Er versuchte, einen zweiten Schluck abzulehnen, aber der Bader zog ein finsteres Gesicht. »Trink«, befahl er. »Das tut dir gut.«
Erst als er noch zwei kräftige Schlucke genommen hatte und einen schrecklichen Hustenanfall bekam, gab sich der Bader zufrieden. Er holte das Horn zurück auf seine Seite des Feuers und leerte die Flasche und noch eine weitere, ließ schließlich einen gewaltigen Furz entweichen und legte sich nieder. Noch einmal warf er einen Blick auf Rob. »Sei unbesorgt, Kleiner«, sagte er. »Schlaf gut. Von mir hast du nichts zu befürchten.«
Rob war überzeugt, dass dies eine Finte war. Er lag unter dem stinkenden Bärenfell und wartete mit angespanntem Gesäß. In der rechten Hand hielt er seine Münze. Mit der linken Hand umklammerte er einen schweren Stein, obwohl er wusste, dass er dem Bader nicht einmal dann gewachsen wäre, hätte er dessen Waffen besessen, dass er ihm hilflos ausgeliefert war. Aber dann stand schließlich fest, dass der Bader schlief. Der Mann schnarchte entsetzlich.

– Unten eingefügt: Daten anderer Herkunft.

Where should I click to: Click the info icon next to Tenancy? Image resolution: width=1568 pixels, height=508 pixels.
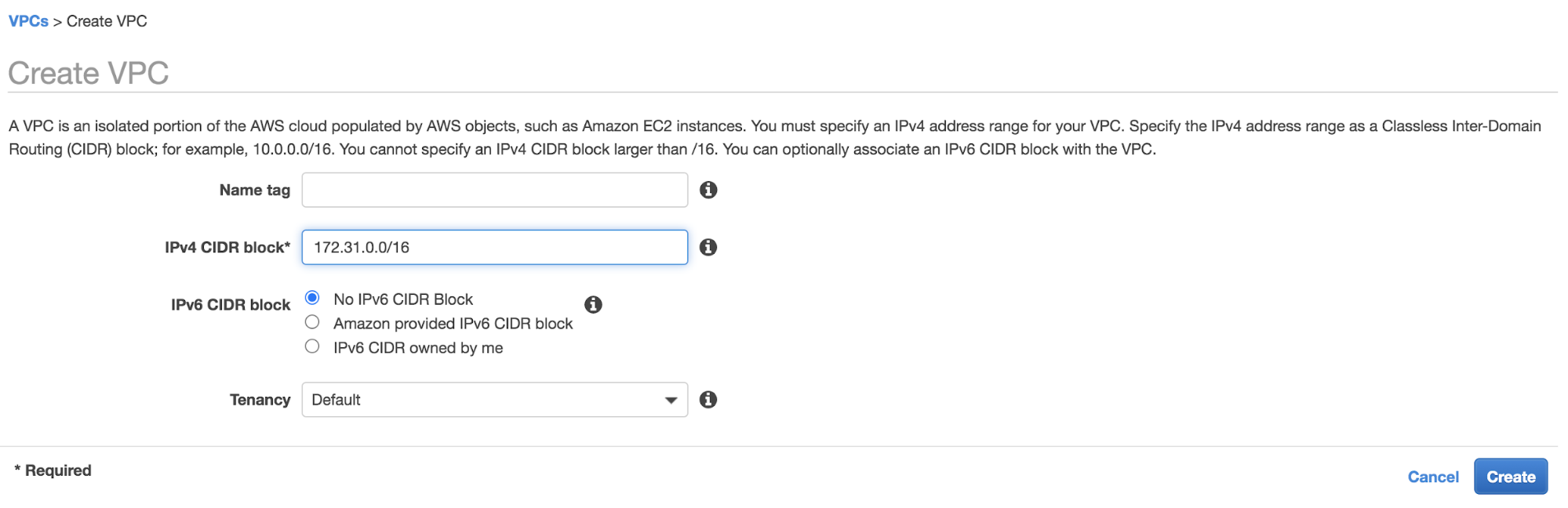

Der Arzneigeschmack des Schnapses hatte sich in Robs Mund ausgebreitet. Der Alkohol durchströmte seinen Körper, während er sich tief in die Felle kuschelte und den Stein aus der Hand gleiten ließ. Er umklammerte die Münze und stellte sich vor, wie die Römer in Reih und Glied zehnmal nach Helden schrien, die sich von der Welt nicht besiegen lassen würden. Die Sterne über ihm waren groß und weiß und wanderten über den ganzen Himmel, so nah waren sie, dass er am liebsten die Hände nach ihnen ausgestreckt und sie abgepflückt hätte, um daraus ein Halsband für Mam zu machen. Er dachte an seine Familie, an jeden einzelnen.